No tiene nada que ver, pero he recordado ese episodio al leer lo que se escribe estos días en torno a la mezquita de Córdoba porque, al fin y al cabo, no deja de ser una muestra más de la persistencia de la Iglesia en esa vieja perversión que consiste en camuflar su propia Historia sirviéndose de subterfugios lingüísticos. La mezquita cordobesa comenzó a levantarse a finales del siglo VIII, fue completando su fisonomía durante el Emirato y el Califato y acabó reconvirtiéndose en basílica cristiana una vez que la Reconquista hubo culminado con la expulsión de los musulmanes del territorio peninsular. Este fin de semana, un reportaje de El País recordaba las palabras que el nada sospechoso Carlos I pronunció cuando vio con sus propios ojos el añadido que las autoridades católicas habían plantado en medio del hermoso laberinto de piedra que habían tejido sus antecesores árabes: «Habéis destrozado algo que era único para poner en su lugar algo que ya teníamos en todas partes». Ahora, el obispado de Córdoba ha decidido prescindir del término «mezquita» –que es el sustantivo que denota la idiosincrasia primigenia del lugar– en todo lo que se refiera a la sede episcopal de la ciudad, lo que es tanto como despojarla de una clave fundamental para su interpretación, y, con la misma agilidad con que se apresuraron a inscribirla en su inventario de bienes patrimoniales –hace sólo ocho años–, han publicado un folleto explicativo en el que se pretende llevar a un segundo plano el papel que jugaron los musulmanes en su construcción. En ese texto se presenta el bosque de columnas como poco menos que una intervención anecdótica, asegurando que la razón de ser del edificio tuvo siempre una motivación cristiana y amparando tal afirmación en la existencia de unas ruinas visigodas, las de la iglesia de San Vicente Martir, que ya eran sólo eso, ruinas, cuando los gobernadores árabes de la ciudad emprendieron la edificación de la mezquita.
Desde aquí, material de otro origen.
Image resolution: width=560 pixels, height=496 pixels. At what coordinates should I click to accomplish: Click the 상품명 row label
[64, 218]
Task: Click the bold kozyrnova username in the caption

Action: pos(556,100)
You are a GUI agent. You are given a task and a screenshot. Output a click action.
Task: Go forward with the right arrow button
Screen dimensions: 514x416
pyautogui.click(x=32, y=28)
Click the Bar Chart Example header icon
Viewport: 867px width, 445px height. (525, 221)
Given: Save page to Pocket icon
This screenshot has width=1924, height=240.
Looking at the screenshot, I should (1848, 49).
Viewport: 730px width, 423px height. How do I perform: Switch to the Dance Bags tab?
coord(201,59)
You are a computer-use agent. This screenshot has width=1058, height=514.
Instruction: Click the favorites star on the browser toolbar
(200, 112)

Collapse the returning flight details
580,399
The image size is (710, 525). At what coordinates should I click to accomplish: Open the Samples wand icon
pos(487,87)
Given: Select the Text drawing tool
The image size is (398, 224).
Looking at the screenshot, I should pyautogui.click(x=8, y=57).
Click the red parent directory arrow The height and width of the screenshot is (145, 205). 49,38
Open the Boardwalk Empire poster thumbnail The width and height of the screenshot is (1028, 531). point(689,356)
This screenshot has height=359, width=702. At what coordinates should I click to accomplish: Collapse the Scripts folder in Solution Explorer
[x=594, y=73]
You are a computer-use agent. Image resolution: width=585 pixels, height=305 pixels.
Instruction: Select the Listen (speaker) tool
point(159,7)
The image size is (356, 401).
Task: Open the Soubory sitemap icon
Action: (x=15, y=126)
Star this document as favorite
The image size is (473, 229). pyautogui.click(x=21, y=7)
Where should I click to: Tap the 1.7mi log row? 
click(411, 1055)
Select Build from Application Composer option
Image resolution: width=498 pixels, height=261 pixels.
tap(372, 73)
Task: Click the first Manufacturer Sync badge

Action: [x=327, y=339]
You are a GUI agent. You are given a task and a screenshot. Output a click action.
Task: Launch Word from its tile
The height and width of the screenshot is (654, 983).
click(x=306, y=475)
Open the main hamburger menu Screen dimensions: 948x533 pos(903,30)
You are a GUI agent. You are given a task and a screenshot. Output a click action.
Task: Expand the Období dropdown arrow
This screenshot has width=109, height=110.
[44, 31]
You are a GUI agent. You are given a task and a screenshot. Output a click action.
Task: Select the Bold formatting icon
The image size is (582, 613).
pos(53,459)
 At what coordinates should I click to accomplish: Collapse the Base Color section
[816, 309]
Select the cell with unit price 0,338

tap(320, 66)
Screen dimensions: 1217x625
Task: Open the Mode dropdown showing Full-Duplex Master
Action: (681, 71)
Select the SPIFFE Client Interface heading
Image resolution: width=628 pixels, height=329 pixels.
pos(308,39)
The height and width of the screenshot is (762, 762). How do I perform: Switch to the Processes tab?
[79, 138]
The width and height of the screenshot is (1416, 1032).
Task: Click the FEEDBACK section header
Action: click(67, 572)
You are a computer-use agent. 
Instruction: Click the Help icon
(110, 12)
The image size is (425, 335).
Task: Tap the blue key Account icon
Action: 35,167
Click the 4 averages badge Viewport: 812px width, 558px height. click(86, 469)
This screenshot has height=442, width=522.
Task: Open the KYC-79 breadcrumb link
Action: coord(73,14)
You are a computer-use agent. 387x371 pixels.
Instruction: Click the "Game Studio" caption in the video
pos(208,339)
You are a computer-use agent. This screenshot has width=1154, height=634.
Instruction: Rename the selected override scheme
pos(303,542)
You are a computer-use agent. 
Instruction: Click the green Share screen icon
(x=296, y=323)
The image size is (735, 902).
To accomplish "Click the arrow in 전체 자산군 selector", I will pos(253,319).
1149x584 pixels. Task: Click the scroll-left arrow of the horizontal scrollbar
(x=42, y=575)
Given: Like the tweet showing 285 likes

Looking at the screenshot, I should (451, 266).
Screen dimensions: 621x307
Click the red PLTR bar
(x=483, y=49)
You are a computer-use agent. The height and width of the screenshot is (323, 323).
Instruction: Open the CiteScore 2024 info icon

La Iglesia tiene plena libertad para decidir si existe o no existe el limbo –al fin y al cabo, ahí tiene jurisdicción única–, pero no para profanar el pasado, mucho menos si tenemos en cuenta que nos referimos a una institución que se muestra incapaz de lavar sus trapos sucios o de demostrar que el dinero que, en concepto de donativo, pagan los visitantes para acceder al interior de buena parte de sus edificios se destina realmente al mantenimiento de los mismos. Pretender enterrar siglos de historia negando evidencias que saltan a la vista –basta con entrar en la mezquita para percibir que poco hay en su planta de inspiración cristiana– es, además de un burdo engaño tanto a sus feligreses como al común de los mortales, un esfuerzo pueril y, francamente, absurdo. Tan ridículo como si, dentro de cien o doscientos años, una cadena multinacional resolviera instalar un centro comercial en la Sagrada Familia y justificara su decisión argumentando que Antoni Gaudí fue, en realidad, el diseñador de cabecera de los primeros tiempos de El Corte Inglés.